Ready, Set, Record! Page 4
Yamaha DRX-2 Yamaha is known to A/V buffs mostly for its receivers, but the company seems to have its hand in every product category, including plasma TVs, DLP and LCD front projectors, and now DVD recorders. Its $600 DRX-2 is a well-built machine boasting DVD+R/RW recording and a FireWire port for a camcorder connection.
The DRX-2's black case and overall design closely adheres to the traditional Yamaha look - without knowing it's a recorder, you might mistake it for one of the company's CD or DVD players. Only the most basic control buttons - like play, stop, fast forward/rewind, and record - are on its sparse front panel. Annoyingly, that record button lights up like Rudolph the Reindeer's nose when the DRX-2 is recording. A flip-up door on the front hides the FireWire port and an A/V input with composite- and S-video jacks.
Yamaha's remote control has a nice, compact design and fit comfortably in my hand. Its clean keypad layout also allowed me to quickly find any button I was looking for. The DRX-2's rear panel, meanwhile, holds all the ins and outs you'd expect on a recorder. I was surprised to see that it had a component-video input. If you're getting any funny ideas about copying DVDs with this, think again - the Yamaha won't accept signals from copy-protected discs (neither will any other DVD recorders, for that matter).
Setting up and using the Yamaha wasn't difficult once I blundered my way through its cryptic icon-based menu system. Unlike the Toshiba and LiteOn models, it offers no introductory screen to help you find your way around. The deck's six recording-quality presets provide between 1 and 6 hours of recording time per disc, with the M1, M2, and M2x modes (1, 2, and 2 1/2 hours, respectively) each delivering very good picture quality. The recordings I made of Buffy the Vampire Slayer using these modes were all clean and crisp. But recordings made at the M3, M4, and M6 modes looked soft and broke up into "macroblocks" on some scenes.
I did have one recording issue with the Yamaha. While the deck could record signals from my JVC MiniDV camcorder via its FireWire port, a lack of audio/video control (AV/C) functionality meant that I couldn't control camera playback with Yamaha's remote, which made camcorder transfers more awkward than I'm used to. But simply as a DVD player for watching movies, the Yamaha delivered clean, detailed images. I did notice a slight amount of edge enhancement, which was visible as a faint halo on the edges of objects. Otherwise, there's no reason this deck couldn't be the main DVD player in your system.
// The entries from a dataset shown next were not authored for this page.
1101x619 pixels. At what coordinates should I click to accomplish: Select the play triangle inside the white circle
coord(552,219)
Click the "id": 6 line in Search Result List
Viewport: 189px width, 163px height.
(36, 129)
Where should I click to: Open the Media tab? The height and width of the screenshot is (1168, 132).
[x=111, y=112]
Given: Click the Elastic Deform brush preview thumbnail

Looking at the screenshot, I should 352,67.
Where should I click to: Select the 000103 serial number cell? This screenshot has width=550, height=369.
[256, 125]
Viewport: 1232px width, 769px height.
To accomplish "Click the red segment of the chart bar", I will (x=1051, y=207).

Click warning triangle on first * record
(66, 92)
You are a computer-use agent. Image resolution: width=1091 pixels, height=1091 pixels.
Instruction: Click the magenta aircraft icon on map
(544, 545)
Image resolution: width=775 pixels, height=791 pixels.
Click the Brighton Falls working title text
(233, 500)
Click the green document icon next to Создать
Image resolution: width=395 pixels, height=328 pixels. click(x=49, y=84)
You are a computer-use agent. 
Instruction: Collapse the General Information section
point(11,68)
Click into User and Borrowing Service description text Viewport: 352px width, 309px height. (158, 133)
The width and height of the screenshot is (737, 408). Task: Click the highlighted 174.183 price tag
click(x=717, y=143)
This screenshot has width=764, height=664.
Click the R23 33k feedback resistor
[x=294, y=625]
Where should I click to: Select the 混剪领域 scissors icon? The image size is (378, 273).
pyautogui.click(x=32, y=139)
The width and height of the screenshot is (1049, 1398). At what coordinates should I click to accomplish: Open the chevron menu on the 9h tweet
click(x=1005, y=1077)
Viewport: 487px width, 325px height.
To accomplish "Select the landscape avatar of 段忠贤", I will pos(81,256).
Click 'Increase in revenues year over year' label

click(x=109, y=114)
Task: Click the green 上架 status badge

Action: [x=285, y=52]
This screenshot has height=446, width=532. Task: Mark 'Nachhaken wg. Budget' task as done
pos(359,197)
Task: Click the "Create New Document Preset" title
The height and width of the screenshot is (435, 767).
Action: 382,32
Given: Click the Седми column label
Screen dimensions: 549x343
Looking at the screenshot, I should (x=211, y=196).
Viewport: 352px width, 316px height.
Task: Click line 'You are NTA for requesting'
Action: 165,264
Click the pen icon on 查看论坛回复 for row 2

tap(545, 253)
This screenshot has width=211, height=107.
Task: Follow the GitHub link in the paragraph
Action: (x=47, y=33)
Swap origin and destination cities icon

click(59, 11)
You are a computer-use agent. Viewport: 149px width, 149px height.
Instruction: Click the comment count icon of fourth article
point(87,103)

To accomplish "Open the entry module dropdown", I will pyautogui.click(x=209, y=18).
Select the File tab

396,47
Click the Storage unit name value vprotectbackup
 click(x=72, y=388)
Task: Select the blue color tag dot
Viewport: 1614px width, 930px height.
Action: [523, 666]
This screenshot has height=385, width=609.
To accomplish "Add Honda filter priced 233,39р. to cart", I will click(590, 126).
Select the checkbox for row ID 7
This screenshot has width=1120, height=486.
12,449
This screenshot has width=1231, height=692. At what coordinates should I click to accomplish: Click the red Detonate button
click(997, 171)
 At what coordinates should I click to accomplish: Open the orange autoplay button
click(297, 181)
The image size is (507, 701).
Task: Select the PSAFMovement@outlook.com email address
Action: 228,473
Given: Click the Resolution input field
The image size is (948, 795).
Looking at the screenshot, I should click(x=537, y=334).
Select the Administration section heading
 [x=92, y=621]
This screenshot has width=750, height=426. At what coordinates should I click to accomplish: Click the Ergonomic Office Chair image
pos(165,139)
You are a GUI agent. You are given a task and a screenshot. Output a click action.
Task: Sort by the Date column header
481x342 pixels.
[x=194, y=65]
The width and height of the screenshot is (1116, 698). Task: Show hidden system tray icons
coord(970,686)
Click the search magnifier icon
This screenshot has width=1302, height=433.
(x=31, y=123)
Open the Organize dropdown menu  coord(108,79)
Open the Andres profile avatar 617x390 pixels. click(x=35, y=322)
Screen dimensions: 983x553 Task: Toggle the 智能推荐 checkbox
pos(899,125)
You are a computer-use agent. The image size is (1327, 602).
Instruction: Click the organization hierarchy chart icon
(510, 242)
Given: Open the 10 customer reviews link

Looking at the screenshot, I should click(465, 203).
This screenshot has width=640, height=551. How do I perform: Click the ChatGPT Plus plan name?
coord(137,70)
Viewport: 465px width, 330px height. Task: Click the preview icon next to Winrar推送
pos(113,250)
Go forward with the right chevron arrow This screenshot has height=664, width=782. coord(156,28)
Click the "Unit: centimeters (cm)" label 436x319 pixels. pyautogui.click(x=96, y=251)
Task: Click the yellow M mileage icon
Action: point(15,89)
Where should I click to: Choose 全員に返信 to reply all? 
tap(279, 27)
It might be on the pricey side for a deck without a built-in hard disk, but Yamaha's DRX-2 is a solid DVD recorder that combines very good video performance with the DVD+R/RW format's ease of use. (Unlike DVD-R/RW discs, DVD+RW discs don't need to be "finalized" to make them playable on standard DVD players.) If you're leaning toward the DVD+R/RW format and are interested in a basic recorder, make a point of checking it out.